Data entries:
>>>>

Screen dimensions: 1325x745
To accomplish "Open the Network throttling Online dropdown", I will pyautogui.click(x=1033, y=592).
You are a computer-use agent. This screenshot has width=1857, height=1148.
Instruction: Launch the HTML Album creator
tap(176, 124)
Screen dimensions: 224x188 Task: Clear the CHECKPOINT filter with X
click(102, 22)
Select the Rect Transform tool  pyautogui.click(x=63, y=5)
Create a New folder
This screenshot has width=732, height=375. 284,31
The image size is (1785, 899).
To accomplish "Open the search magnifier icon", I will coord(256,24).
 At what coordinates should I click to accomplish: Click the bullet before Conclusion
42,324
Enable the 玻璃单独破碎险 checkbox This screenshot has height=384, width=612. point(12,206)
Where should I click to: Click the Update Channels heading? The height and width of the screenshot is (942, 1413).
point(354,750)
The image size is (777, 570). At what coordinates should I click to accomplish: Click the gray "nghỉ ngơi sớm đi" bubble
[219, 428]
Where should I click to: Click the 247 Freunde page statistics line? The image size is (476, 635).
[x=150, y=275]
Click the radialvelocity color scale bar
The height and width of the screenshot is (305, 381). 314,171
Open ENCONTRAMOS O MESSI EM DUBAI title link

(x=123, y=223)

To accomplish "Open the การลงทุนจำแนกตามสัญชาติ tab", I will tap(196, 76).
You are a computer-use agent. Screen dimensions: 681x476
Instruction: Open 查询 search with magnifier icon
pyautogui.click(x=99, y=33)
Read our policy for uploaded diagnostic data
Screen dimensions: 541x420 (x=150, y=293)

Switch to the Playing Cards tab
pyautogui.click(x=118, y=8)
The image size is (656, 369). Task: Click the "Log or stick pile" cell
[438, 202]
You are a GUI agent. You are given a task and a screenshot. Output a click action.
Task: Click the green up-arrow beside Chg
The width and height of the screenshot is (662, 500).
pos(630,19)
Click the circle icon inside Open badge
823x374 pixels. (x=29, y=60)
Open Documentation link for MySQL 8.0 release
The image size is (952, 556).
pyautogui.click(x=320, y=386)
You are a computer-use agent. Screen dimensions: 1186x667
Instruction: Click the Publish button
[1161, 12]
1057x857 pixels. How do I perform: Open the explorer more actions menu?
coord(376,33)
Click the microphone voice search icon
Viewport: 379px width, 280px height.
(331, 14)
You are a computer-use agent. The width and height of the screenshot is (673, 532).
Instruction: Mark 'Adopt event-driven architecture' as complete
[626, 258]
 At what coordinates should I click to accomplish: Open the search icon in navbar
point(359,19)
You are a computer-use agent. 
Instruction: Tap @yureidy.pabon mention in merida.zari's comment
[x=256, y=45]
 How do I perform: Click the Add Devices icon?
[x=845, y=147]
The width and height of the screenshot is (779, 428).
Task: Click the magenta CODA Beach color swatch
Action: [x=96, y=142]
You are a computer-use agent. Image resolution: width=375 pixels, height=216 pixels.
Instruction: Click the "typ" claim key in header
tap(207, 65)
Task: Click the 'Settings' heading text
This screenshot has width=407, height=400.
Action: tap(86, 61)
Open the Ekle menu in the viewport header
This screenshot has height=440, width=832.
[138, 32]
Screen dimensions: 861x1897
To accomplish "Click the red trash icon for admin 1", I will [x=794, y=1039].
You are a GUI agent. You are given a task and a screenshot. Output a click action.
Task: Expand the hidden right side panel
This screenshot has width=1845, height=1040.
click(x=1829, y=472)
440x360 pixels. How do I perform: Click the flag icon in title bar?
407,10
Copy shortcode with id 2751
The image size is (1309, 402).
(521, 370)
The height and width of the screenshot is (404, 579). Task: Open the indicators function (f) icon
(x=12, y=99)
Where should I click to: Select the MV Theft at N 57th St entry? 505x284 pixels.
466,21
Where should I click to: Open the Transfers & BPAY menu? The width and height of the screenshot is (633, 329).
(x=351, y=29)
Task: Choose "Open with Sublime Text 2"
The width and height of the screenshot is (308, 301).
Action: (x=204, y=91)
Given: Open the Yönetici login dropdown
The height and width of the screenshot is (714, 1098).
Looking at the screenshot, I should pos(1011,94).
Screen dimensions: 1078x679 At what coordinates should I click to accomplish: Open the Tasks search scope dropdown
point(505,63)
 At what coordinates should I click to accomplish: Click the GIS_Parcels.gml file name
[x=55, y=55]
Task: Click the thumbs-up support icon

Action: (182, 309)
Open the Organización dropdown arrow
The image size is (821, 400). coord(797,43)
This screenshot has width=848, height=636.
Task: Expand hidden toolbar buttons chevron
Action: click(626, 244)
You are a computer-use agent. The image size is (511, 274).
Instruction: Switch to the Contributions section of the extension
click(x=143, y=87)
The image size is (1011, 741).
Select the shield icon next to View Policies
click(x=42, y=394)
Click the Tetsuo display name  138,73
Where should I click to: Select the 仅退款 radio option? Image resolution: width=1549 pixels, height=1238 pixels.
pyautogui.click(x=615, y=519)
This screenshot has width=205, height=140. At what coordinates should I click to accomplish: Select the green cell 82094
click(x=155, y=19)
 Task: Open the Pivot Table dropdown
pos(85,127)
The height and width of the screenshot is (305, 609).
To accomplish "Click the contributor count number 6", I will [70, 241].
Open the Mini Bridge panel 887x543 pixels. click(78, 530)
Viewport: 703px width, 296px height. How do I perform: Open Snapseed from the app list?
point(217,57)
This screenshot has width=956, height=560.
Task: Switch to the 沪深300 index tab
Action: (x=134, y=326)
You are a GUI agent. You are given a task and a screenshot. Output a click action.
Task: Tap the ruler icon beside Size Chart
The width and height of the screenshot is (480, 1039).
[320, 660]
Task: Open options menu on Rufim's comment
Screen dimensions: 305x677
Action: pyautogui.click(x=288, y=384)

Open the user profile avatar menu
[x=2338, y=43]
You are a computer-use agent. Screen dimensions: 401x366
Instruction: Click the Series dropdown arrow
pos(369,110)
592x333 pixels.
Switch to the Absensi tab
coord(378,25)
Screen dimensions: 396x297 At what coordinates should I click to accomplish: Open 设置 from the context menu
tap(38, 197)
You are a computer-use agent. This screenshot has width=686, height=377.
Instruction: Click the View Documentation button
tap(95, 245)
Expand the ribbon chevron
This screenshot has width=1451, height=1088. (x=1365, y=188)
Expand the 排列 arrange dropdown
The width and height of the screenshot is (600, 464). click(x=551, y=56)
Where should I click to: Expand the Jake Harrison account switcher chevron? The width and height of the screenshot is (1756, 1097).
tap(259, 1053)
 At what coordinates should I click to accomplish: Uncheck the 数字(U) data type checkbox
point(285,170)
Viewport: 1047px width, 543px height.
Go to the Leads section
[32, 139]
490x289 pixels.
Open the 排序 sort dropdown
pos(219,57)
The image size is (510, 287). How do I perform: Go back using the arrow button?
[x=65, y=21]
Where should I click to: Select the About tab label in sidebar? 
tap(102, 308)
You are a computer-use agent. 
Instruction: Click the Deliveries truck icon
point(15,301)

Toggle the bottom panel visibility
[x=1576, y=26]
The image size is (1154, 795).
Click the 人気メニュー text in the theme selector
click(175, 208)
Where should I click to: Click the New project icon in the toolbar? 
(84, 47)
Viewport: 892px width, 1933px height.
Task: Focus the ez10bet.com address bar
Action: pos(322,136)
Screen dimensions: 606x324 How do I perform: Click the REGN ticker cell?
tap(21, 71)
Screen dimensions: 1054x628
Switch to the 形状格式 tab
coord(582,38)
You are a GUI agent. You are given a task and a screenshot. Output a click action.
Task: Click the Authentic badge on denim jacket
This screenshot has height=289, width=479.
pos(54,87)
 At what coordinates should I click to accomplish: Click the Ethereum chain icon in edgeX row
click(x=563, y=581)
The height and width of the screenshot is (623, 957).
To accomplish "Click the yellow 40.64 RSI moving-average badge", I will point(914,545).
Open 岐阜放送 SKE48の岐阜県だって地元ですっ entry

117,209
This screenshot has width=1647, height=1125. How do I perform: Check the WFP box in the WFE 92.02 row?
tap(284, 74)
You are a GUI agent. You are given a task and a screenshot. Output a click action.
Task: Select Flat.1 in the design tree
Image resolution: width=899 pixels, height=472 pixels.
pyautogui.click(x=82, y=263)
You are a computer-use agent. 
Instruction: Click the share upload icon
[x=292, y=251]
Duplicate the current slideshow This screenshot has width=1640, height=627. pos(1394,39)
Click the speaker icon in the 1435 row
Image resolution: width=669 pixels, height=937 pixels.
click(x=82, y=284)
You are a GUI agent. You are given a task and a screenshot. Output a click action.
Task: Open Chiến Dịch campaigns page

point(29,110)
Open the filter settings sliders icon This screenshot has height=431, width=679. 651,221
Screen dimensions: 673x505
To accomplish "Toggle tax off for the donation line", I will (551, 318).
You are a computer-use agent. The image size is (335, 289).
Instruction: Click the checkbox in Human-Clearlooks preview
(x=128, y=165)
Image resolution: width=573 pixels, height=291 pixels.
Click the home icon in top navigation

<<<<

» Work required
Please write out the lines of the listing above word for word. Start at the line that contains "At what coordinates should I click to accomplish: Uncheck" and stop after the line that contains "point(29,110)", including both of those lines.

» Exercise solution
 At what coordinates should I click to accomplish: Uncheck the 数字(U) data type checkbox
point(285,170)
Viewport: 1047px width, 543px height.
Go to the Leads section
[32, 139]
490x289 pixels.
Open the 排序 sort dropdown
pos(219,57)
The image size is (510, 287). How do I perform: Go back using the arrow button?
[x=65, y=21]
Where should I click to: Select the About tab label in sidebar? 
tap(102, 308)
You are a computer-use agent. 
Instruction: Click the Deliveries truck icon
point(15,301)

Toggle the bottom panel visibility
[x=1576, y=26]
The image size is (1154, 795).
Click the 人気メニュー text in the theme selector
click(175, 208)
Where should I click to: Click the New project icon in the toolbar? 
(84, 47)
Viewport: 892px width, 1933px height.
Task: Focus the ez10bet.com address bar
Action: pos(322,136)
Screen dimensions: 606x324 How do I perform: Click the REGN ticker cell?
tap(21, 71)
Screen dimensions: 1054x628
Switch to the 形状格式 tab
coord(582,38)
You are a GUI agent. You are given a task and a screenshot. Output a click action.
Task: Click the Authentic badge on denim jacket
This screenshot has height=289, width=479.
pos(54,87)
 At what coordinates should I click to accomplish: Click the Ethereum chain icon in edgeX row
click(x=563, y=581)
The height and width of the screenshot is (623, 957).
To accomplish "Click the yellow 40.64 RSI moving-average badge", I will point(914,545).
Open 岐阜放送 SKE48の岐阜県だって地元ですっ entry

117,209
This screenshot has width=1647, height=1125. How do I perform: Check the WFP box in the WFE 92.02 row?
tap(284, 74)
You are a GUI agent. You are given a task and a screenshot. Output a click action.
Task: Select Flat.1 in the design tree
Image resolution: width=899 pixels, height=472 pixels.
pyautogui.click(x=82, y=263)
You are a computer-use agent. 
Instruction: Click the share upload icon
[x=292, y=251]
Duplicate the current slideshow This screenshot has width=1640, height=627. pos(1394,39)
Click the speaker icon in the 1435 row
Image resolution: width=669 pixels, height=937 pixels.
click(x=82, y=284)
You are a GUI agent. You are given a task and a screenshot. Output a click action.
Task: Open Chiến Dịch campaigns page

point(29,110)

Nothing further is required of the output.